Successful exploitation of this vulnerability could allow remote, unauthenticated attackers to execute arbitrary code.
Honeywell Experion PKS is a distributed control system solution sold globally by Honeywell Process Solutions. Experion PKS sees use in automation and control of industrial and manufacturing processes.
Honeywell Enterprise Buildings Integrator (EBI) is a building system integration software product sold globally by Honeywell Building Solutions and Honeywell Process Solutions. Building operators and facility engineers use EBI to control HVAC, physical security, life safety, and energy systems. The EBI software monitors alarms and events and allows for system configuration and administration as required.
Honeywell SymmetrE is a building system integration software product sold by Environmental and Combustion Controls in North and South America. Building operators and facility engineers use SymmetrE to primarily control HVAC systems and for open protocol integration. The SymmetrE software monitors alarms and events and allows for system configuration and administration as required.
The Honeywell HMIWeb Browser HSCDSPRenderDLL ActiveX control contains a stack buffer overflow that can allow a remote, unauthenticated attacker to execute arbitrary code on a vulnerable system. CVE-2012-0254 is the number assigned to this vulnerability, which has a CVSS V2 base score of 3.4.
Honeywell Process Solutions (HPS) and Honeywell Building Solutions (HBS) have released fixes for this vulnerability.

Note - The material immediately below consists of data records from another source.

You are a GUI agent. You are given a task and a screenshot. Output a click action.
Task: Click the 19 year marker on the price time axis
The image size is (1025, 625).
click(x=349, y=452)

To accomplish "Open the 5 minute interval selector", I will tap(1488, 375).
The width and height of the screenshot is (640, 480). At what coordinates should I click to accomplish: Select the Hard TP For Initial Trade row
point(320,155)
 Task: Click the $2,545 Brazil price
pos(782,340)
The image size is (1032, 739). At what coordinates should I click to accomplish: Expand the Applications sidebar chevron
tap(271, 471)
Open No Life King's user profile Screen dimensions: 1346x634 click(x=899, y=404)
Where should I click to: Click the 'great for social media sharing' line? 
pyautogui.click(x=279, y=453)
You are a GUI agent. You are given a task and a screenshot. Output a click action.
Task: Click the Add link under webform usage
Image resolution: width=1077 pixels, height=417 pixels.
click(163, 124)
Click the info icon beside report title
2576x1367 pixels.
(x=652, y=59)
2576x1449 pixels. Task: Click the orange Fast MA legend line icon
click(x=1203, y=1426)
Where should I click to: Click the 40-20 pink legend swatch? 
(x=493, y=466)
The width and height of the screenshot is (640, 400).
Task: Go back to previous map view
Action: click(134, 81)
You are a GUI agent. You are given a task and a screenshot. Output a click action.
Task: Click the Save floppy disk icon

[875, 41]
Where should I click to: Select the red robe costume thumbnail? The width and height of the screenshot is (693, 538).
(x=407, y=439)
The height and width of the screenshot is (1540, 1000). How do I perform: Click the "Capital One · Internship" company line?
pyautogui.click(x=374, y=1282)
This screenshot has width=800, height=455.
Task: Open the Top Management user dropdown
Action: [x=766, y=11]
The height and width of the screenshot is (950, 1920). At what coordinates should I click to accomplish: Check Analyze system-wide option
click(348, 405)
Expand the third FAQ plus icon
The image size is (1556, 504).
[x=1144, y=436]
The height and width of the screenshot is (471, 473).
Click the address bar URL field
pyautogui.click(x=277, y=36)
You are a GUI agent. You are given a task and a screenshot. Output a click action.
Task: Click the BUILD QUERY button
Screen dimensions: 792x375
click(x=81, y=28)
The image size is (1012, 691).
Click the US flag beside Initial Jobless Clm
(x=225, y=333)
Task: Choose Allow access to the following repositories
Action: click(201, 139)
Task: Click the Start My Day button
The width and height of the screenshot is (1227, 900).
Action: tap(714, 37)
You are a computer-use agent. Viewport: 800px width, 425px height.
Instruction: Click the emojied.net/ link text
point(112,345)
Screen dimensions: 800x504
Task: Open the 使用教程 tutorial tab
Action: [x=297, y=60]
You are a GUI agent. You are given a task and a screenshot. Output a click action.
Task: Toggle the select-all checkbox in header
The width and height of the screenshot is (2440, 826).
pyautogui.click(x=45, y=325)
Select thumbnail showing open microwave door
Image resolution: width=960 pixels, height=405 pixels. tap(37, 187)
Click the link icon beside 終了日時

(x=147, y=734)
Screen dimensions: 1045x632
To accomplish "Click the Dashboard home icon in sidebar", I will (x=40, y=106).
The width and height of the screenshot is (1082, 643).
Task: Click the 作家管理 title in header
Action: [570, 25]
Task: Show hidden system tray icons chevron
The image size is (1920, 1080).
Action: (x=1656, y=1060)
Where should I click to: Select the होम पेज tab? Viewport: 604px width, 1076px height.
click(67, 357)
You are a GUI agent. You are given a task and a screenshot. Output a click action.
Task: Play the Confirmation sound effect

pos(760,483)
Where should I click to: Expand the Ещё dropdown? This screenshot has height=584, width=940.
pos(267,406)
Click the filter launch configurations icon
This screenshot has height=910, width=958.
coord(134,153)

HPS customers can download the security notification that describes the vulnerability and provides a link to the fixes at: www.honeywellprocess.com
• Select Support, then select Latest Notifications (or use this LINK).
• Open document SN 2012 03 09 01A Security Vulnerability in HMIWeb Browser.
No login is required to view the document. However, there is a login required to download software using links in Honeywell’s SN document.
HBS customers should contact their local account manager to arrange for updates from HBS service technicians.
Honeywell Environmental Combustion and Control (ECC) SymmetrE customers or their contractors should use the URL below to obtain HMIWeb Browser update. Users should install this update on the SymmetrE server and workstation clients following the Software Release Bulletin instructions. Click here for the update. Access to this Web site requires registration.
Additional Precautions: Do not use a Station node to connect to the Internet for the purposes of Web browsing and if a Station node is connected to the Internet, do not use Station or Internet Explorer to browse the Internet, or limit this usage only to trusted Web sites.